Setelah acara itu, aku menjalani hari-hariku kembali. Hah, kuliah-kuliah dan kuliah. Tak ada gangguan hingga akhir dari semester empat ini. Dan aku? Aku kembali membuat Burhan dibelakangku lagi, kupaksa dia sebagai nomor dua. Tapi yang berbeda adalah nilai yang dia dapat sedikit berbeda. Kalau semester-semester kemarin, kita hanya beda di angka kedua belakang koma tapi sekarang? Perbedaannya sedikit mencolok. Aneh juga, punya pacar tapi nilainya malah melorot. Dan lagi, wajahnya seperti orang yang kurang tidur.

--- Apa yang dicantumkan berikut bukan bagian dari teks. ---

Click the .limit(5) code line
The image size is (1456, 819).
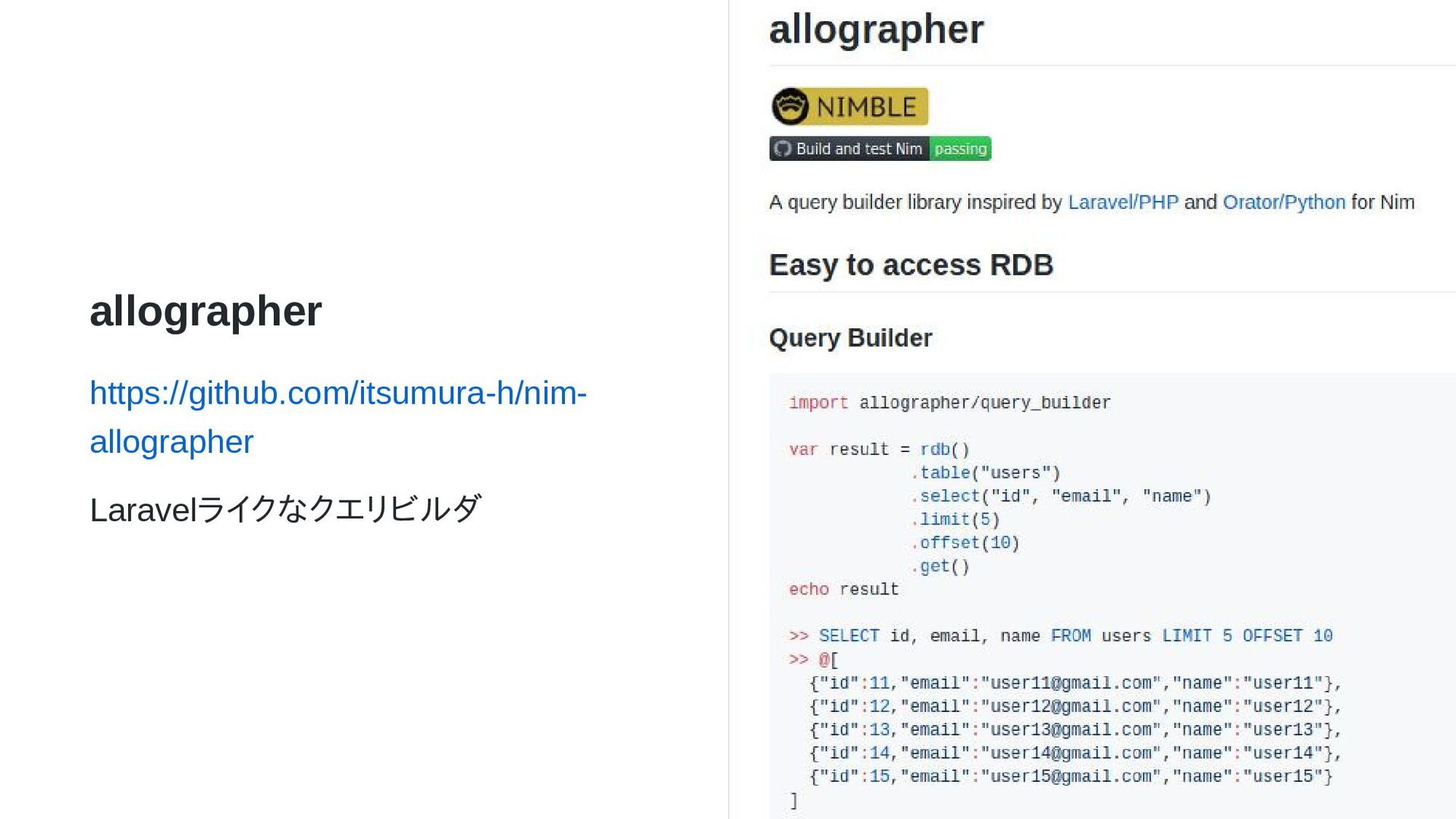coord(956,520)
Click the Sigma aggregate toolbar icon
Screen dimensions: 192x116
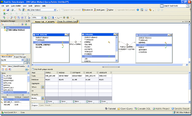25,18
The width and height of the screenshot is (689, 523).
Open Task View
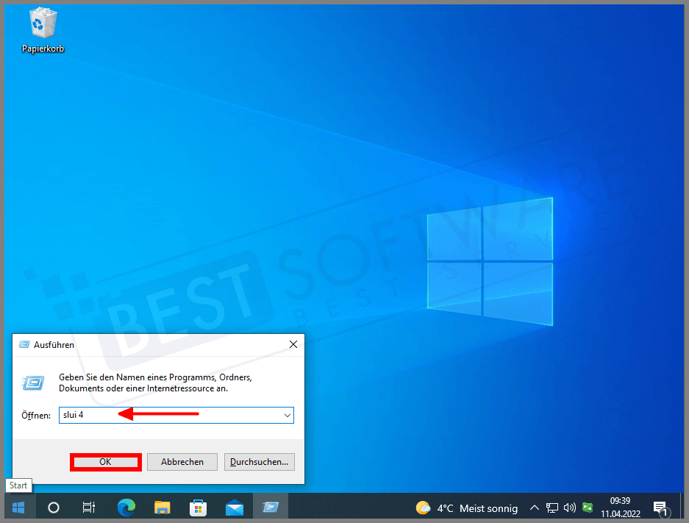(88, 507)
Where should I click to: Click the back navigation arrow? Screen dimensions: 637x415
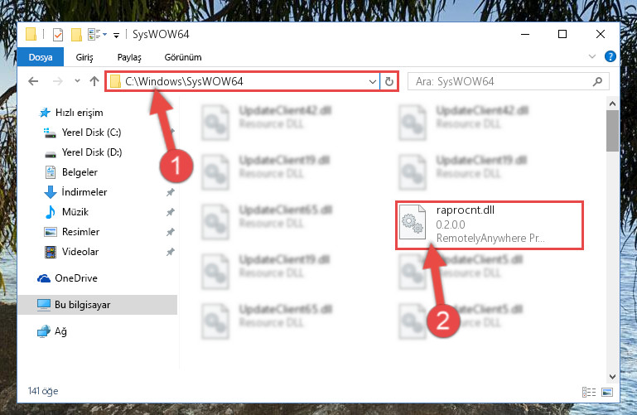point(33,81)
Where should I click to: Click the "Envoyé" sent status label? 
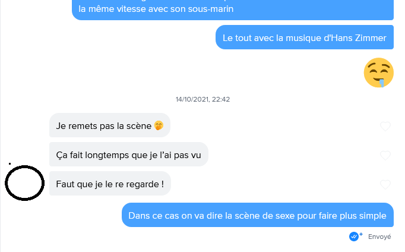point(379,237)
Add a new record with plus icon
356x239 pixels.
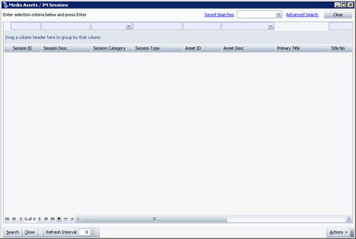tap(59, 219)
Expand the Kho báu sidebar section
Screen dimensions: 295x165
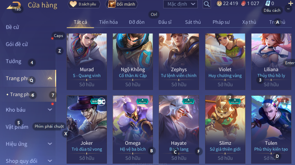[x=50, y=110]
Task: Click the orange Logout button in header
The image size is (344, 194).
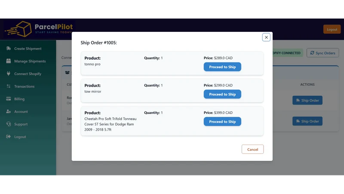Action: (x=332, y=29)
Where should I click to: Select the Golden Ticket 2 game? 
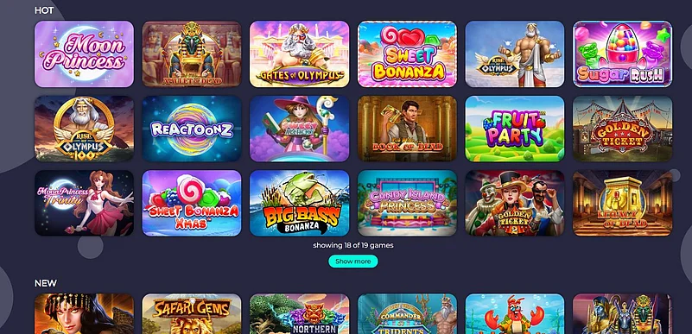pos(515,203)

“Ah, masa bodoh kenapa harus membicarakan orang lain?”

Kehidupanku di luar kampus, sedikit runyam. Ada lima, lima tempat yang harus aku datangi setiap waktu. Rumah kakakku, biasalah ngobrol-ngobrol sambil kasih makan omen. Kasihan juga kalau omen jadi sate kelinci. Ha ha ha... Tapi yang membuatku bertanya-tanya adalah mbak Arlena tidak pernah sekalipun membahas mengenai profesor. kejadian di kampus itu seharusnya kakak perempuanku ini tahu. Aku yakin dia tahu tapi tidak membahasnya, atau adakah suatu rahasia yang dia sembunyikan? Dia tahu, aku yakin.

Rumah Mas Raga, aku selalu berkomunikasi dengan Mas Raga. Selain masalah ‘keluarga’ juga Ana dan Ani, mereka semakin manja. Maunya setiap hari didatangi kakak angkatnya yang keren ini, tapi aku tetap tidak bisa ada si manja Winda dan si penyihir Desy. Ditambah lagi si malaikat yang suka makan daging orang, Ainun.

Ya begitulah, kehidupanku. Semua berjalan dengan tenang untuk saat ini, untuk saat ini.

“BEBAAAASSS!!!!” teriakku diatas motor yang melaju, setelah hari ini dari rumah mbak Arlena.

“Cari rokok, cari rokok...” bathinku

Dunhill habis. Dan aku baru saja dari rumah Mbak Arlena. Baru saja mampir di toko pinggir warung, aku melihat Burhan. Setelah aku membeli, aku datangi dia yang sedang berdiri dipinggir jalan.

“Woi han, sedang apa?” tanyaku

“Eh, elu Ar” jawabnya

“Iya aku Arta, kamu lupa Han?”

“Elu itu, malah ngajak bercanda”

“Lha? kamunya yang aneh, Han. Ditanya malah balik nanya. Malam minggu bukannya apel ke pacar malah jadi tiang listrik he he” ledekku

“Elu bisa aja Ar, ya sudah mumpung ada kamu, anterin gue pulang ya Ar?”

“Waseeeeee.... kampret! Malah jadi tukang ojek, lha motor kamu kemana?”

“Ada dikos, dah anterinh aku Ar, daripada aku nunggu angkot”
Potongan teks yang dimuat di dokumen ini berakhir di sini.